Extract to read:
____________
Life Insurance

Life Insurance Overview: What It Is, How They Work, Types Of Life Insurance, Riders, and More!


While auto and home insurance policies are the most commonly sought-after and purchased coverages nationwide, Life Insurance, though a standard necessity for most households, often gets overlooked. Whether individuals assume coverage through employer group policies or find the topic uncomfortable, the reality remains—it’s just as essential as auto and home insurance.

Life insurance quotes

Before diving into the shopping process, it’s crucial to develop a foundational understanding to assess your life insurance needs effectively. This post will guide you through how life insurance works, the various types of policies available, their distinct roles, customization options, and more.

What is Life Insurance?

Life insurance is a contractual agreement between a policy owner and an insurance company. Similar to other insurance policies, the policy owner pays premiums to the insurance company in exchange for a specific guarantee. In this context, the guarantee is a sum of money provided to your beneficiary upon your passing.

How Does Life Insurance Work?

Premiums are established by the life insurance company and paid by the policy owner for a specified duration. Provided the policy remains active, the insurance company disburses a lump sum of money, known as the “death benefit,” to your beneficiaries upon your passing.

Benefits of Life Insurance 

Life Insurance is an effective instrument best used to protect your assets in various ways. Below are common reasons to secure life insurance:

·  Dependents: In this case, I’m not only referring to minor children but anyone who would otherwise suffer a financial loss upon the insured’s passing. One example is using the policy as an income replacement for two-income households. 

·  Securing plans or aspirations: Life insurance provides peace of mind that your loved ones goals won’t be derailed.

Example: college tuition, mortgage balance paid, and other milestones you planned on setting funds aside for.

·  Tax advantages: The proceeds beneficiaries receive from a formal life insurance policy are not taxable. A feature that also can assist with estate planning.

·  Legacy Aspirations: Some simply want to leave a legacy behind for their loved ones; having a life insurance policy in place will ensure that the scenario you’d hope to leave behind plays out as planned.
____________
Information shown:
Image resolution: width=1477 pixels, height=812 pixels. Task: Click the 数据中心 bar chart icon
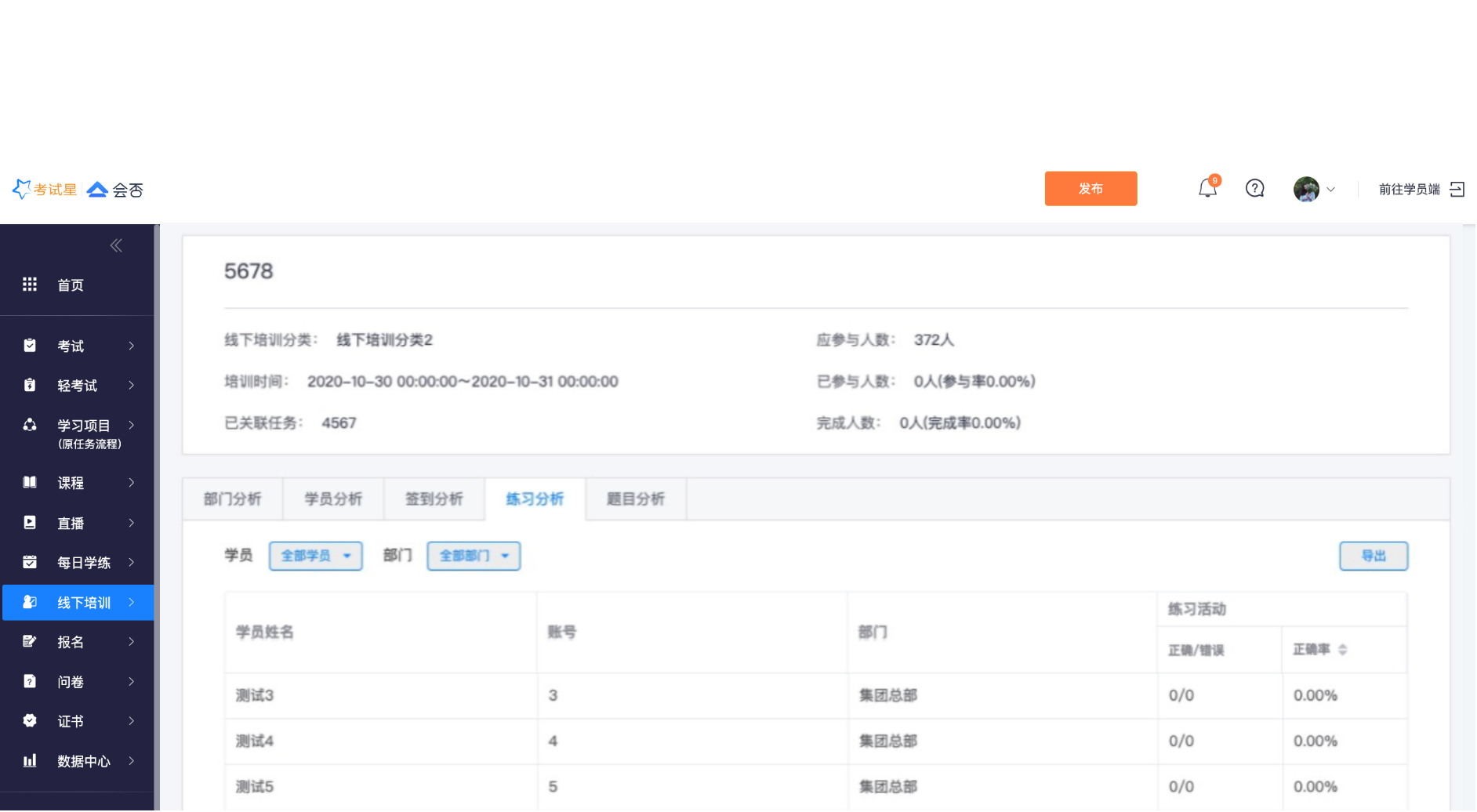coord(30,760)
____________
Problems to solve:
• A. In the life insurance page above the listing, copy out everything from "Life insurance quotes" down to "is Life Insurance?".
• B. Name the reasons for securing life insurance that the life insurance page sets out as bullet points under "Benefits of Life Insurance".
• C. Pick up the life insurance page where it ends and write the next part.

The answers:
• A.
Life insurance quotes

Before diving into the shopping process, it’s crucial to develop a foundational understanding to assess your life insurance needs effectively. This post will guide you through how life insurance works, the various types of policies available, their distinct roles, customization options, and more.

What is Life Insurance?

• B. Dependents, securing plans or aspirations, tax advantages, and legacy aspirations.

• C.
Life Insurance Policy Roles 

More often than not the policy owner and the insured is the same individual, but it’s worth noting that the policy doesn’t need to be structured that way. 

Individual Life Insurance Policy
Individual Roles of Life Insurance

Below are key differences to make a note of:

  • Owners can be entities or individuals—for example, trusts, businesses, etc.
  • The policy owner is the individual who purchases the contract and is responsible for the premium payments. 
  • Distribution of the death benefit occurs once the insured passes.
  • Only the owner can make changes to the policy. 

Common scenarios where the policy owner is different from the insured:

  • Parent purchases a life insurance policy with their child listed as the insured.
  • Individual purchases a life insurance policy with their spouse listed as the insured.
  • Business purchases a life insurance policy with a “key employee” listed as the insured.

Types Of Life Insurance

Term life insurance and whole life insurance

Many types of Life Insurance products are on the market today to accommodate common goals and objectives.

The two main categories for Life Insurance products are:

  • Permanent Life Insurance
  • Temporary Life Insurance *Guaranteed for a certain period.

Term Life Insurance Products

Also known as “temporary” policies, term policies are designed to offer coverage for a certain number of years.

Term life insurance

These products provide coverage for a specified time frame because they were designed to cover “temporary” needs.

For instance, imagine you’re in your early 30s, having experienced a year of significant milestones, including welcoming a baby and purchasing a home. After discussions with your spouse about coverage priorities, you decide on a policy size sufficient to cover your mortgage balance and your child’s future college expenses.

The above scenario is a “temporary” need because it will dissipate over time. Over time, you will pay off the mortgage, and your child will finish college. Therefore, the original objective of the term policy has vanished.

Common Level Term Life Insurance policies consist of 10, 15, 20, or 30 years. Since these policies are temporary, the premiums are much more affordable than a permanent life insurance product.

Frequently, term policy premiums are more affordable than those of permanent life insurance, even when the term policy offers a larger death benefit. However, this hinges on a variety of factors such as the insured’s age and life expectancy.

Term insurance can be “personal” policy or as a “group” policy, which entities can buy for the benefit of a group. An example is a company perk for their employees.

Different Types of Term Life Insurance Products


This term product allows policy owners to convert a term policy to a permanent life insurance product.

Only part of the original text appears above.